[[ Passage shown, beginning ]]
It’s been a good week for ... Harry Potter fans

News travelled faster than a game of Quidditch. Excited Harry Potter enthusiasts from across the globe signed up for the festival dedicated to their hero and his Hogwarts cohorts. Its Facebook page took 250,000 hits, with 10,000 confirming they planned to attend the event taking place from June 23-25.

But then there was a twist in the plot ...

It’s been a bad week for ... Harry Potter fans

The festival, to take place at Bearsden Cross, East Dunbartonshire, has had to be cancelled due to too much interest.

Organised by a handful of volunteers from New Kilpatrick Parish Church and aimed at developing "better relationships" between church and community, it was to be a small Potter-themed event with stalls and games.

But the church minister, Rev Roddy Hamilton, said the plans had been "blown out of the water" by the massive interest on Facebook and the festival was called off amid concerns it had got out of hand.

People had been planning to travel from all over Europe and some had compared it to T in the Park, which attracts 80,000 a day.

But Hamilton said this small, local event, which has been held for the past five years, has been been "blown out of the water this week by our Facebook post going viral", and added: "We were going to do one or two events, a barbecue, a Quidditch match. It was very small scale but it didn't end up being like that."

And while Facebook had been useful in generating local interest in previous festivals, the Potter theme had sent the post global.

"We just saw the numbers increasing and increasing," Hamilton said.

"It took us three years to get 155 likes on our church Facebook page and three days to get to 10,000 on the Harry Potter page."

The minister said they were not set up for the level of interest it generated and there were concerns about "safety, parking capacity and licensing implications".

So T in the Park Potter-style won’t be coming to sleepy suburbia after all.

Even the most powerful spell can’t turn Bearsden into Balado.
[[ Passage shown, end ]]
## Directions for this task:
Quote the part of the Harry Potter festival article from "But the church" to "out of hand.", word for word. The rows that come next are separate material and have nothing to do with the Harry Potter festival article.
[[ Supplied entries, beginning ]]
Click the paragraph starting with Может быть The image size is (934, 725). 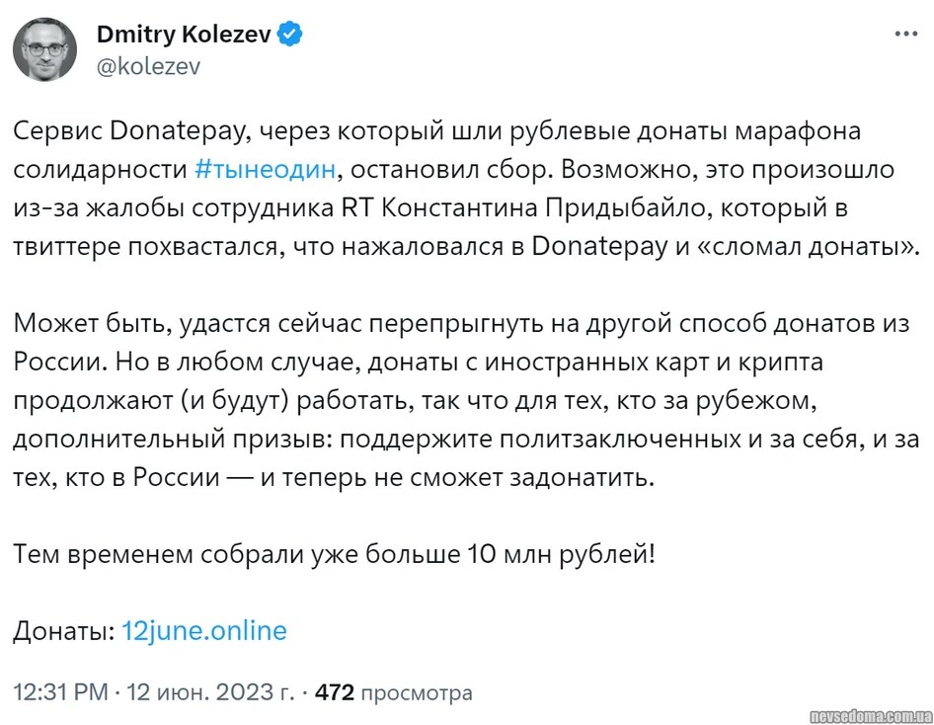[x=464, y=400]
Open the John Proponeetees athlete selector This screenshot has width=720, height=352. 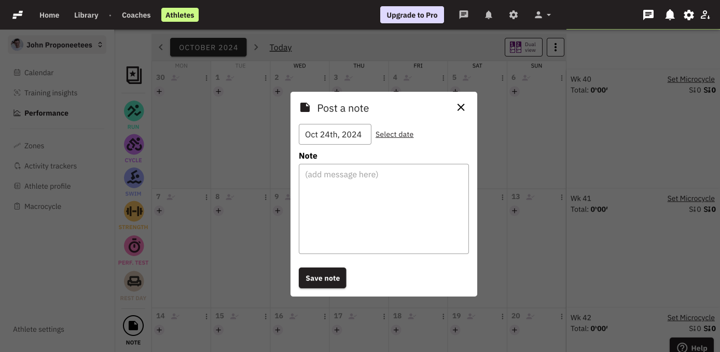coord(57,45)
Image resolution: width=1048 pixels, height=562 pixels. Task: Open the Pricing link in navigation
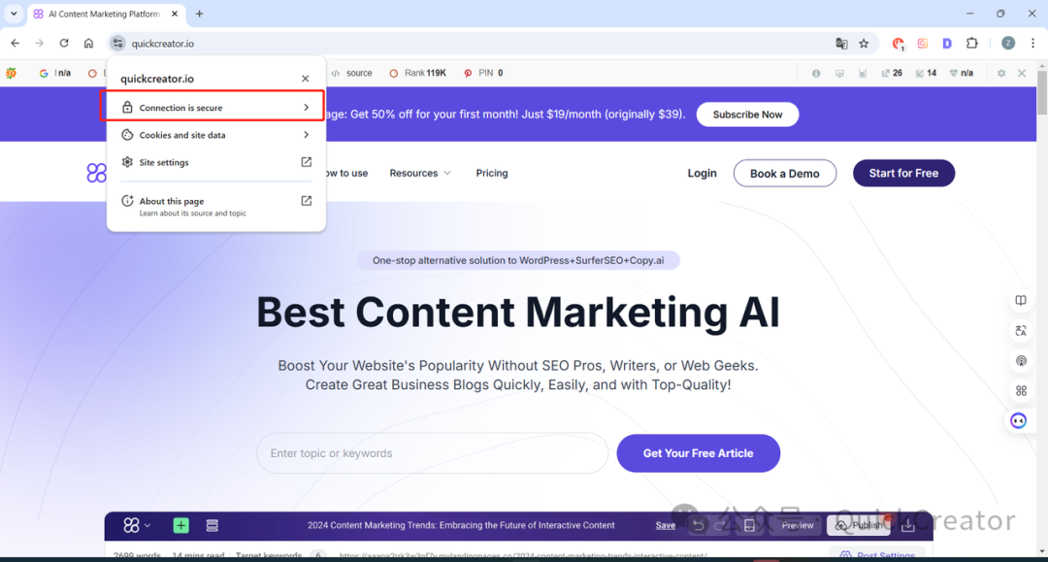click(492, 174)
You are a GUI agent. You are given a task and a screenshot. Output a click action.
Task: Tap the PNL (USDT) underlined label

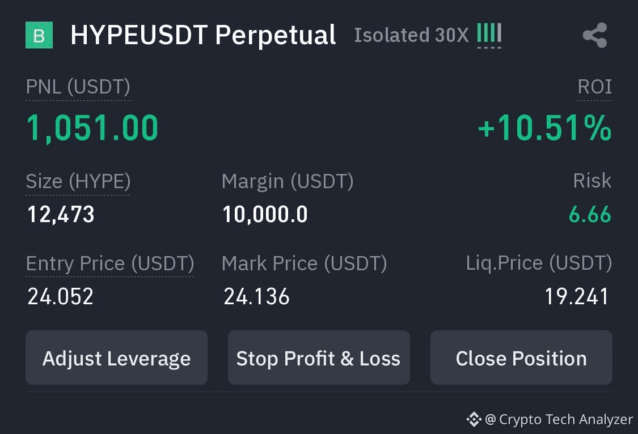coord(78,87)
[[ Supplied entries, end ]]
## Solution to this exercise:
But the church minister, Rev Roddy Hamilton, said the plans had been "blown out of the water" by the massive interest on Facebook and the festival was called off amid concerns it had got out of hand.